• _What to work on_
The records below are to be written out again, exactly as they appear.

Top of Data for this exercise

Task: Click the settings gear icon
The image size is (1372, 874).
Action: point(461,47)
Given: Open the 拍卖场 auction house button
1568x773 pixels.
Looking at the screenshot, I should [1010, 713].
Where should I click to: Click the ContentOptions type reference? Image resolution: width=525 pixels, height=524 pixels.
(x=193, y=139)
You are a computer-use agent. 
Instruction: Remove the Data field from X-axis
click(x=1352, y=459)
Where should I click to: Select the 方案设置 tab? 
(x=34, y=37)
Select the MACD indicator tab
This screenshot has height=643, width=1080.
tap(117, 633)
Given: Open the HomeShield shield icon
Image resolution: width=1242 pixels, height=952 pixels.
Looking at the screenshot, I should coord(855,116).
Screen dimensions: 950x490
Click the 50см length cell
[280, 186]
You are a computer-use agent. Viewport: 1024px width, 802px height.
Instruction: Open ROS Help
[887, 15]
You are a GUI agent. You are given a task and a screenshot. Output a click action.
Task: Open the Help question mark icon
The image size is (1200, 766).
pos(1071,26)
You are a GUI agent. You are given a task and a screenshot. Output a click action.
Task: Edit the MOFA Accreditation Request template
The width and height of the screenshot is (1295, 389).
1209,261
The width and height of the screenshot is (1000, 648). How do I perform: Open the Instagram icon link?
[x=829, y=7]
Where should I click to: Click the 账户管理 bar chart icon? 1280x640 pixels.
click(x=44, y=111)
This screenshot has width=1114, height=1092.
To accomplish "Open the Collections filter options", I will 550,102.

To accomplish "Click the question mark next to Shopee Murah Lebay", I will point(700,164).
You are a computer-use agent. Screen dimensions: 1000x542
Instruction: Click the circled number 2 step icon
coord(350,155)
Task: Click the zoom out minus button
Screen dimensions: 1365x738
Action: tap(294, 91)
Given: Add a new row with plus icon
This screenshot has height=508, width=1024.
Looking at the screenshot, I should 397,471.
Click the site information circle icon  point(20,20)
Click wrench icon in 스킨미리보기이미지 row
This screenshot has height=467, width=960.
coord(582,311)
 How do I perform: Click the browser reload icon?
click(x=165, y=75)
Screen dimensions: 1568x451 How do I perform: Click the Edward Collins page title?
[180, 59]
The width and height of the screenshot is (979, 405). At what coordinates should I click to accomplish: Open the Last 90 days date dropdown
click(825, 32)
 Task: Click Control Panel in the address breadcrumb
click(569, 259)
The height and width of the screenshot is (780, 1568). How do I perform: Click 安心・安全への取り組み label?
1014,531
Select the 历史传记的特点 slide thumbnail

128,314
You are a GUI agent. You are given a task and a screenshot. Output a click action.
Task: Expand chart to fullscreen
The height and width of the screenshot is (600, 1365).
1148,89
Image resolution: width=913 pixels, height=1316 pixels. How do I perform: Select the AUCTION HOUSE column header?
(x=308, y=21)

Bottom of Data for this exercise

• _Response to this task_
Task: Click the settings gear icon
The image size is (1372, 874).
Action: point(461,47)
Given: Open the 拍卖场 auction house button
1568x773 pixels.
Looking at the screenshot, I should [1010, 713].
Where should I click to: Click the ContentOptions type reference? Image resolution: width=525 pixels, height=524 pixels.
(x=193, y=139)
You are a computer-use agent. 
Instruction: Remove the Data field from X-axis
click(x=1352, y=459)
Where should I click to: Select the 方案设置 tab? 
(x=34, y=37)
Select the MACD indicator tab
This screenshot has height=643, width=1080.
tap(117, 633)
Given: Open the HomeShield shield icon
Image resolution: width=1242 pixels, height=952 pixels.
Looking at the screenshot, I should coord(855,116).
Screen dimensions: 950x490
Click the 50см length cell
[280, 186]
You are a computer-use agent. Viewport: 1024px width, 802px height.
Instruction: Open ROS Help
[887, 15]
You are a GUI agent. You are given a task and a screenshot. Output a click action.
Task: Open the Help question mark icon
The image size is (1200, 766).
pos(1071,26)
You are a GUI agent. You are given a task and a screenshot. Output a click action.
Task: Edit the MOFA Accreditation Request template
The width and height of the screenshot is (1295, 389).
1209,261
The width and height of the screenshot is (1000, 648). How do I perform: Open the Instagram icon link?
[x=829, y=7]
Where should I click to: Click the 账户管理 bar chart icon? 1280x640 pixels.
click(x=44, y=111)
This screenshot has width=1114, height=1092.
To accomplish "Open the Collections filter options", I will 550,102.

To accomplish "Click the question mark next to Shopee Murah Lebay", I will point(700,164).
You are a computer-use agent. Screen dimensions: 1000x542
Instruction: Click the circled number 2 step icon
coord(350,155)
Task: Click the zoom out minus button
Screen dimensions: 1365x738
Action: tap(294, 91)
Given: Add a new row with plus icon
This screenshot has height=508, width=1024.
Looking at the screenshot, I should 397,471.
Click the site information circle icon  point(20,20)
Click wrench icon in 스킨미리보기이미지 row
This screenshot has height=467, width=960.
coord(582,311)
 How do I perform: Click the browser reload icon?
click(x=165, y=75)
Screen dimensions: 1568x451 How do I perform: Click the Edward Collins page title?
[180, 59]
The width and height of the screenshot is (979, 405). At what coordinates should I click to accomplish: Open the Last 90 days date dropdown
click(825, 32)
 Task: Click Control Panel in the address breadcrumb
click(569, 259)
The height and width of the screenshot is (780, 1568). How do I perform: Click 安心・安全への取り組み label?
1014,531
Select the 历史传记的特点 slide thumbnail

128,314
You are a GUI agent. You are given a task and a screenshot. Output a click action.
Task: Expand chart to fullscreen
The height and width of the screenshot is (600, 1365).
1148,89
Image resolution: width=913 pixels, height=1316 pixels. How do I perform: Select the AUCTION HOUSE column header?
(x=308, y=21)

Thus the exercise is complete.